Dalam perkara ini, Direktur Jenderal Kependudukan dan Pencatatan Sipil (Dukcapil) Kementerian Dalam Negeri (Kemendagri) dan Pejabat Pembuat Komitmen pada Dukcapil Kemendagri Sugiharto didakwa bersama-sama Setya Novanto selaku Ketua Fraksi Partai Golkar, Andi Agustinus alias Andi Narogong selaku penyedia barang/jasa pada Kemendagri, Isnu Edhi Wijaya selaku Ketua Konsorsium Percetakan Negara RI (PNRI), Diah Anggraini selaku Sekretaris Jenderal (Sekjen) Kemendagri dan Drajat Wisnu Setyawan selaku Ketua pantia pengadaan didakwa melakukan korupsi pengadaan pekerjaan KTP elektornik (KTP-el) 2011-2012.

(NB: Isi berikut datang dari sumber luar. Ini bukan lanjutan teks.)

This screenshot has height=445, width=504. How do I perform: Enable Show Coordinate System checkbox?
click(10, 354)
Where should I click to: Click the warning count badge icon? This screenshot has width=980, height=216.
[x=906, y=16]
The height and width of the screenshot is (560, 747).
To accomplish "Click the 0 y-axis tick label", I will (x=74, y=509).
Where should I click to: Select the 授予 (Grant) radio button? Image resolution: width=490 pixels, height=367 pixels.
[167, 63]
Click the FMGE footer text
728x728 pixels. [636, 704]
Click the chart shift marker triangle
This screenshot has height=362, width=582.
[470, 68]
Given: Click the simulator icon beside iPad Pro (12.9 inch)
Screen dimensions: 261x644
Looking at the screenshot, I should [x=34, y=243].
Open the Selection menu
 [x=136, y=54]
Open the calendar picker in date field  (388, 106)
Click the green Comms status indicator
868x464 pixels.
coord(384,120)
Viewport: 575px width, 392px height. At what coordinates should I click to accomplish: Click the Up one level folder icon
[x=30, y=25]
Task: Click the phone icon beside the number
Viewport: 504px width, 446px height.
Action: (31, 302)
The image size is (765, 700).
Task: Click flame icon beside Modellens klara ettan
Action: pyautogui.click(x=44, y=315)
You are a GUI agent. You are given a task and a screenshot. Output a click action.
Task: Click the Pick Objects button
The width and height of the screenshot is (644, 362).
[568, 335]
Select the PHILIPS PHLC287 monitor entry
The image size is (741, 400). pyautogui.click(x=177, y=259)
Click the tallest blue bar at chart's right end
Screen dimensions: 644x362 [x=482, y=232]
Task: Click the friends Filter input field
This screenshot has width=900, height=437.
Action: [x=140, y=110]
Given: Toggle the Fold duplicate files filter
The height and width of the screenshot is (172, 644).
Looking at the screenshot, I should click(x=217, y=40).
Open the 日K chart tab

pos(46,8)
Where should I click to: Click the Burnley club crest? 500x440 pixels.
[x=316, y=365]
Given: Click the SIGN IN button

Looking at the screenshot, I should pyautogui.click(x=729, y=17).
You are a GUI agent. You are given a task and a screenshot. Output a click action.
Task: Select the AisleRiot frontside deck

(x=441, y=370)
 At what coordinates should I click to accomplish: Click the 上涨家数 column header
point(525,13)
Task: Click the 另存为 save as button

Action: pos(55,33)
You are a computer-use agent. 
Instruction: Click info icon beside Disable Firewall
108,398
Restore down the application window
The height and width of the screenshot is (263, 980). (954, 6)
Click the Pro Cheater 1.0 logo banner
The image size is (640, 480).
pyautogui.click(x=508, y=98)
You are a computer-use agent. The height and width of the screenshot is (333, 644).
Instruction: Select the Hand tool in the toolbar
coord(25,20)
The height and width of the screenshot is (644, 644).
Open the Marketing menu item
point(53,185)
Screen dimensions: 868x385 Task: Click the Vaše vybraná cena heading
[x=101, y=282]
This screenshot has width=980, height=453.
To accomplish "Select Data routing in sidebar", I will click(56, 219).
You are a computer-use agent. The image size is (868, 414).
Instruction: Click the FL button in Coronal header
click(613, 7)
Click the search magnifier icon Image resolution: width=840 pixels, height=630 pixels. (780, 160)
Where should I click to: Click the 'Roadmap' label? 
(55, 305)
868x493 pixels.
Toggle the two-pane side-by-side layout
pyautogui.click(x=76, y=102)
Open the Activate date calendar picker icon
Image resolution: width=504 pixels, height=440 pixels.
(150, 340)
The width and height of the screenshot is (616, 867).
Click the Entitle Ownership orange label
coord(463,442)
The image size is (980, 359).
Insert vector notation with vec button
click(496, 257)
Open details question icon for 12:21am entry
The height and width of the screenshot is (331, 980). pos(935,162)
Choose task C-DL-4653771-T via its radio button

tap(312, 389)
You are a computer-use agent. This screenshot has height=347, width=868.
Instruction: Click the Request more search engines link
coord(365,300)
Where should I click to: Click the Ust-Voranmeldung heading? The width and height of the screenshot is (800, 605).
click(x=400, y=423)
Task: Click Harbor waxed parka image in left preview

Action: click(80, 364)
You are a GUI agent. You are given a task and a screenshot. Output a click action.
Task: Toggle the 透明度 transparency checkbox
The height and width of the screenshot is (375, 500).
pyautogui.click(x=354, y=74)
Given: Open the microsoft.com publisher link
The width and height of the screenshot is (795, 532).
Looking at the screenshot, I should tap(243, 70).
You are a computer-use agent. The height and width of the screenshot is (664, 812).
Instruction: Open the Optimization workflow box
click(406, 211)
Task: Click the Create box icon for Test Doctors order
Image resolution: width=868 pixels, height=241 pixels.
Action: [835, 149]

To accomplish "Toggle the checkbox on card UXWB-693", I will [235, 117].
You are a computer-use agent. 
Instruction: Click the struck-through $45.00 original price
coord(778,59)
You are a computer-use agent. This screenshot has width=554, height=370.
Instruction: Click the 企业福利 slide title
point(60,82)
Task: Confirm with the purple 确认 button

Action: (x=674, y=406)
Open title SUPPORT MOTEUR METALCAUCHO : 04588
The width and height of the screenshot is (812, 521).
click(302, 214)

"Karena saksi-saksi banyak maka majelis hakim, penuntut umum dan para penasihat hukum harus menghadapi proses pemeriksaan panjang dan melelahkan, sehingga saya imbau kita yang terlibat peradilan ini dapat menjalankan tugas masing-masing secara profesional," kata ketua majelis hakim Jhon Halasan Bubarbutar.
"Karena jangka waktu pemeriksaan yang pendek, maka kami akan maksimal menghadirkan 10 orang saksi setiap persidangan, tapi kami meminta waktu sidang dua kali seminggu," tambah Irene.
Dalam persidangan terungkap ada puluhan anggota DPR periode 2009-2014, pejabat Kementerian Dalam Negeri (Kemendagri), staf Kemendagri, auditor BPK, swasta hingga korporasi yang menikmati aliran dana proyek KTP-el tersebut.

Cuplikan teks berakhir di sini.